[Saved data entries]
━━━━━━━━━━━━━━━━━━━━
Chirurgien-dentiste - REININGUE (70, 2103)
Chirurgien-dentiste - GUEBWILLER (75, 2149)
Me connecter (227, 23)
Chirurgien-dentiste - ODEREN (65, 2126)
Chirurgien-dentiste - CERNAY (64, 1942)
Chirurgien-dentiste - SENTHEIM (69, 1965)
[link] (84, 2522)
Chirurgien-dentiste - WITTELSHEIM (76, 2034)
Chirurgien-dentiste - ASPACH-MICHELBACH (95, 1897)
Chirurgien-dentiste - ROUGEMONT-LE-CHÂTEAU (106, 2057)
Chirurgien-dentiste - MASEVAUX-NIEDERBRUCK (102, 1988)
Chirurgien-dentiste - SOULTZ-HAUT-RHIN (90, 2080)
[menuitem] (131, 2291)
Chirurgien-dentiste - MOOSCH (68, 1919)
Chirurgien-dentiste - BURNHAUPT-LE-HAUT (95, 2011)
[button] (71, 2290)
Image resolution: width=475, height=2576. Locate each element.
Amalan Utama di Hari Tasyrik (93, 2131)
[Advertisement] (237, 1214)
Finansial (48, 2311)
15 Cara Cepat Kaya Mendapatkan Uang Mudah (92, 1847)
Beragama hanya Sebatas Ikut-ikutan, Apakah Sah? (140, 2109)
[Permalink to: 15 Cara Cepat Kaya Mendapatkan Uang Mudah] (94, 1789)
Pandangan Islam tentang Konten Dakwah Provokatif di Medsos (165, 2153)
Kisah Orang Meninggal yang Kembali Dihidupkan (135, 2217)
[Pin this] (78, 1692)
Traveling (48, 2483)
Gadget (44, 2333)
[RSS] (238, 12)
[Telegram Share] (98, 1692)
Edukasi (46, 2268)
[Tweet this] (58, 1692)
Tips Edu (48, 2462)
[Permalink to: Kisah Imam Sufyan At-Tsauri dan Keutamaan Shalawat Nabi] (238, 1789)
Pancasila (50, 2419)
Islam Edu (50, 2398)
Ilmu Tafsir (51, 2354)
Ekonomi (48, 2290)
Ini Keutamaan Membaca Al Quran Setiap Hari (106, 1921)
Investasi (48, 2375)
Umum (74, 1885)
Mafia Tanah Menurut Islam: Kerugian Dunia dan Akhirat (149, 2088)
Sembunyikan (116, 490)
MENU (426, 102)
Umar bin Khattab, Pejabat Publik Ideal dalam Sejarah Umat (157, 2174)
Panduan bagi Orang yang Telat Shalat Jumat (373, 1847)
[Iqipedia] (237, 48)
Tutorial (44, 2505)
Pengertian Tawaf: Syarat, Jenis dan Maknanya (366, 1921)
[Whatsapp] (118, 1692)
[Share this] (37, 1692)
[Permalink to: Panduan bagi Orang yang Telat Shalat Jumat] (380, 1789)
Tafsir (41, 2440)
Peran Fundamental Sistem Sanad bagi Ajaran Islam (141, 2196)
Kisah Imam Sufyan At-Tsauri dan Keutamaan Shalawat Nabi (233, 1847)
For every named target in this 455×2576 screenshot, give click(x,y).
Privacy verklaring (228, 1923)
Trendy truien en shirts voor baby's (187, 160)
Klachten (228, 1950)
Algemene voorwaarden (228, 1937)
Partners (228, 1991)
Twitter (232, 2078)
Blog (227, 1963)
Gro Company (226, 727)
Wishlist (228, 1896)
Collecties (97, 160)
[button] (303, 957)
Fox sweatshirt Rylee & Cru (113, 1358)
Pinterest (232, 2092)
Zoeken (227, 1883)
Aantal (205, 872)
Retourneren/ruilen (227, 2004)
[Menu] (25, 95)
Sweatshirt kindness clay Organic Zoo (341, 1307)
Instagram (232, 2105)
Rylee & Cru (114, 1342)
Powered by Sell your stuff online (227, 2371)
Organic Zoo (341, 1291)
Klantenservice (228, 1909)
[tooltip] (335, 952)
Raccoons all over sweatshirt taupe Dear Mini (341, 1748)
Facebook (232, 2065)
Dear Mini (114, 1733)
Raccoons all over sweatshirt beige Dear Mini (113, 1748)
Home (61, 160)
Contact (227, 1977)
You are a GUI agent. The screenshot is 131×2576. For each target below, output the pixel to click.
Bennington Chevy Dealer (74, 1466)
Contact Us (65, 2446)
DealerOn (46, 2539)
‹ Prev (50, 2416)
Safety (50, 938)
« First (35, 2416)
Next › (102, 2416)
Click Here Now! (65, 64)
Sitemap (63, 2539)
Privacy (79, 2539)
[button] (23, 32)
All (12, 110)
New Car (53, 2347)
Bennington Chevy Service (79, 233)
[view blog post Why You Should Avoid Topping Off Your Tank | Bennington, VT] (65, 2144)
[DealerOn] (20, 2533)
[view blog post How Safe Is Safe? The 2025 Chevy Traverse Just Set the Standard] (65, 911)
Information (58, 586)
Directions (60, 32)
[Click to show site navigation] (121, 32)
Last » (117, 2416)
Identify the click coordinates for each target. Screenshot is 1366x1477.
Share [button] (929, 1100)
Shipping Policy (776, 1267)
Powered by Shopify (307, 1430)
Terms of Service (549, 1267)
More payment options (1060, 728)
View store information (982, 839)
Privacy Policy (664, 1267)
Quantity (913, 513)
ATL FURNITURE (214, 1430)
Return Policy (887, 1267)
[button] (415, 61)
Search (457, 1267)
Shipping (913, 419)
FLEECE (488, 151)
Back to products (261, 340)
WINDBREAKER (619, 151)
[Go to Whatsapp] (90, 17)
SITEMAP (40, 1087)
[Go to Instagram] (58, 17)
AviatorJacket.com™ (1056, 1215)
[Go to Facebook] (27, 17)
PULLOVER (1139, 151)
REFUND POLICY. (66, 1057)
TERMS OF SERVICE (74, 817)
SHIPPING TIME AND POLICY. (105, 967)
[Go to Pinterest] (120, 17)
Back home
━━━━━━━━━━━━━━━━━━━━
Exercise prompt ▸ Write out all of the records word for word.

Exercise output ▸
Chirurgien-dentiste - REININGUE (70, 2103)
Chirurgien-dentiste - GUEBWILLER (75, 2149)
Me connecter (227, 23)
Chirurgien-dentiste - ODEREN (65, 2126)
Chirurgien-dentiste - CERNAY (64, 1942)
Chirurgien-dentiste - SENTHEIM (69, 1965)
[link] (84, 2522)
Chirurgien-dentiste - WITTELSHEIM (76, 2034)
Chirurgien-dentiste - ASPACH-MICHELBACH (95, 1897)
Chirurgien-dentiste - ROUGEMONT-LE-CHÂTEAU (106, 2057)
Chirurgien-dentiste - MASEVAUX-NIEDERBRUCK (102, 1988)
Chirurgien-dentiste - SOULTZ-HAUT-RHIN (90, 2080)
[menuitem] (131, 2291)
Chirurgien-dentiste - MOOSCH (68, 1919)
Chirurgien-dentiste - BURNHAUPT-LE-HAUT (95, 2011)
[button] (71, 2290)
Image resolution: width=475, height=2576. Locate each element.
Amalan Utama di Hari Tasyrik (93, 2131)
[Advertisement] (237, 1214)
Finansial (48, 2311)
15 Cara Cepat Kaya Mendapatkan Uang Mudah (92, 1847)
Beragama hanya Sebatas Ikut-ikutan, Apakah Sah? (140, 2109)
[Permalink to: 15 Cara Cepat Kaya Mendapatkan Uang Mudah] (94, 1789)
Pandangan Islam tentang Konten Dakwah Provokatif di Medsos (165, 2153)
Kisah Orang Meninggal yang Kembali Dihidupkan (135, 2217)
[Pin this] (78, 1692)
Traveling (48, 2483)
Gadget (44, 2333)
[RSS] (238, 12)
[Telegram Share] (98, 1692)
Edukasi (46, 2268)
[Tweet this] (58, 1692)
Tips Edu (48, 2462)
[Permalink to: Kisah Imam Sufyan At-Tsauri dan Keutamaan Shalawat Nabi] (238, 1789)
Pancasila (50, 2419)
Islam Edu (50, 2398)
Ilmu Tafsir (51, 2354)
Ekonomi (48, 2290)
Ini Keutamaan Membaca Al Quran Setiap Hari (106, 1921)
Investasi (48, 2375)
Umum (74, 1885)
Mafia Tanah Menurut Islam: Kerugian Dunia dan Akhirat (149, 2088)
Sembunyikan (116, 490)
MENU (426, 102)
Umar bin Khattab, Pejabat Publik Ideal dalam Sejarah Umat (157, 2174)
Panduan bagi Orang yang Telat Shalat Jumat (373, 1847)
[Iqipedia] (237, 48)
Tutorial (44, 2505)
Pengertian Tawaf: Syarat, Jenis dan Maknanya (366, 1921)
[Whatsapp] (118, 1692)
[Share this] (37, 1692)
[Permalink to: Panduan bagi Orang yang Telat Shalat Jumat] (380, 1789)
Tafsir (41, 2440)
Peran Fundamental Sistem Sanad bagi Ajaran Islam (141, 2196)
Kisah Imam Sufyan At-Tsauri dan Keutamaan Shalawat Nabi (233, 1847)
For every named target in this 455×2576 screenshot, give click(x,y).
Privacy verklaring (228, 1923)
Trendy truien en shirts voor baby's (187, 160)
Klachten (228, 1950)
Algemene voorwaarden (228, 1937)
Partners (228, 1991)
Twitter (232, 2078)
Blog (227, 1963)
Gro Company (226, 727)
Wishlist (228, 1896)
Collecties (97, 160)
[button] (303, 957)
Fox sweatshirt Rylee & Cru (113, 1358)
Pinterest (232, 2092)
Zoeken (227, 1883)
Aantal (205, 872)
Retourneren/ruilen (227, 2004)
[Menu] (25, 95)
Sweatshirt kindness clay Organic Zoo (341, 1307)
Instagram (232, 2105)
Rylee & Cru (114, 1342)
Powered by Sell your stuff online (227, 2371)
Organic Zoo (341, 1291)
Klantenservice (228, 1909)
[tooltip] (335, 952)
Raccoons all over sweatshirt taupe Dear Mini (341, 1748)
Facebook (232, 2065)
Dear Mini (114, 1733)
Raccoons all over sweatshirt beige Dear Mini (113, 1748)
Home (61, 160)
Contact (227, 1977)
You are a GUI agent. The screenshot is 131×2576. For each target below, output the pixel to click.
Bennington Chevy Dealer (74, 1466)
Contact Us (65, 2446)
DealerOn (46, 2539)
‹ Prev (50, 2416)
Safety (50, 938)
« First (35, 2416)
Next › (102, 2416)
Click Here Now! (65, 64)
Sitemap (63, 2539)
Privacy (79, 2539)
[button] (23, 32)
All (12, 110)
New Car (53, 2347)
Bennington Chevy Service (79, 233)
[view blog post Why You Should Avoid Topping Off Your Tank | Bennington, VT] (65, 2144)
[DealerOn] (20, 2533)
[view blog post How Safe Is Safe? The 2025 Chevy Traverse Just Set the Standard] (65, 911)
Information (58, 586)
Directions (60, 32)
[Click to show site navigation] (121, 32)
Last » (117, 2416)
Identify the click coordinates for each target. Screenshot is 1366x1477.
Share [button] (929, 1100)
Shipping Policy (776, 1267)
Powered by Shopify (307, 1430)
Terms of Service (549, 1267)
More payment options (1060, 728)
View store information (982, 839)
Privacy Policy (664, 1267)
Quantity (913, 513)
ATL FURNITURE (214, 1430)
Return Policy (887, 1267)
[button] (415, 61)
Search (457, 1267)
Shipping (913, 419)
FLEECE (488, 151)
Back to products (261, 340)
WINDBREAKER (619, 151)
[Go to Whatsapp] (90, 17)
SITEMAP (40, 1087)
[Go to Instagram] (58, 17)
AviatorJacket.com™ (1056, 1215)
[Go to Facebook] (27, 17)
PULLOVER (1139, 151)
REFUND POLICY. (66, 1057)
TERMS OF SERVICE (74, 817)
SHIPPING TIME AND POLICY. (105, 967)
[Go to Pinterest] (120, 17)
Back home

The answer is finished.